§ **Données sources**

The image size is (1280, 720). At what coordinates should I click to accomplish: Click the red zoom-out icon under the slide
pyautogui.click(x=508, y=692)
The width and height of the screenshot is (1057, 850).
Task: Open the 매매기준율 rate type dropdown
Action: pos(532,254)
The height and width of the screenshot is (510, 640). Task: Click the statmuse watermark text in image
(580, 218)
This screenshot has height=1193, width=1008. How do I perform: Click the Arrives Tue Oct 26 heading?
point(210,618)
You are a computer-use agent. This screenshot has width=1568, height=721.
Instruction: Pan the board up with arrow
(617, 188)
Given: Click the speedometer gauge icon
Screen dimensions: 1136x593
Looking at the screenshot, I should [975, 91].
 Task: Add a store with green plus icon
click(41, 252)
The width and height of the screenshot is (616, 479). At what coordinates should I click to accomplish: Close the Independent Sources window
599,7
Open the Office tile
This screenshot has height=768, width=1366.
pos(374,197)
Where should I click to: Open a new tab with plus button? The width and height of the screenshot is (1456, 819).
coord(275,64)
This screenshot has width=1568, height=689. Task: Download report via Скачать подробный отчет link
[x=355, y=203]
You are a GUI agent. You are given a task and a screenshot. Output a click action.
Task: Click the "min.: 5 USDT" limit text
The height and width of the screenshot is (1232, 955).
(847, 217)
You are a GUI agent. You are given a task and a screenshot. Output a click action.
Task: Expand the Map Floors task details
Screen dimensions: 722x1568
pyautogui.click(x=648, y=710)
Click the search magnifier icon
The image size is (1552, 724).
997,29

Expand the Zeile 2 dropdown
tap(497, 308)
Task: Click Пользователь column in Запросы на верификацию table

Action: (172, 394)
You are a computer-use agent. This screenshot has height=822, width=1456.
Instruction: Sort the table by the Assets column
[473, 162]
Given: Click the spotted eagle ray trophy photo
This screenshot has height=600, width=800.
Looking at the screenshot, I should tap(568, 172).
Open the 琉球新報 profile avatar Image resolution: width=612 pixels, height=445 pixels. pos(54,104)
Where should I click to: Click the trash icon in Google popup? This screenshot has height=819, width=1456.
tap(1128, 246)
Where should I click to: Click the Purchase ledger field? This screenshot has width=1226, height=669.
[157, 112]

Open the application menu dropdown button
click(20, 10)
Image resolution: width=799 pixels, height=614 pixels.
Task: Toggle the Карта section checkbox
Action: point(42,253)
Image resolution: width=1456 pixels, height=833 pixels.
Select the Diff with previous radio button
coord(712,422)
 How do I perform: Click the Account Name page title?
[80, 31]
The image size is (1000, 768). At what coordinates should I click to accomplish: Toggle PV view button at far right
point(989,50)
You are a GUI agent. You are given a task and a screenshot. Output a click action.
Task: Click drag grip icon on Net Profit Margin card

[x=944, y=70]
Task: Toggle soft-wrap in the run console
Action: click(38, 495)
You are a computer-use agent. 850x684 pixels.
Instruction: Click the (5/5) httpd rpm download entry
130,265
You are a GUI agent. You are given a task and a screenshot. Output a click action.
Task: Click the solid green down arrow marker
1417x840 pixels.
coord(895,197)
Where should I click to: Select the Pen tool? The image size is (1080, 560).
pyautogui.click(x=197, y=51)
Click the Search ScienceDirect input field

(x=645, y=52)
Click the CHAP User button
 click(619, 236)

§ **Consigne**
Reproduisez sans aucune modification les lignes du listing, de celle qui contient "Task: Add a store with green plus icon" jusqu'à celle qui contient "pos(374,197)", cette dernière incluse.

§ **Réponse attendue**
 Task: Add a store with green plus icon
click(41, 252)
The width and height of the screenshot is (616, 479). At what coordinates should I click to accomplish: Close the Independent Sources window
599,7
Open the Office tile
This screenshot has height=768, width=1366.
pos(374,197)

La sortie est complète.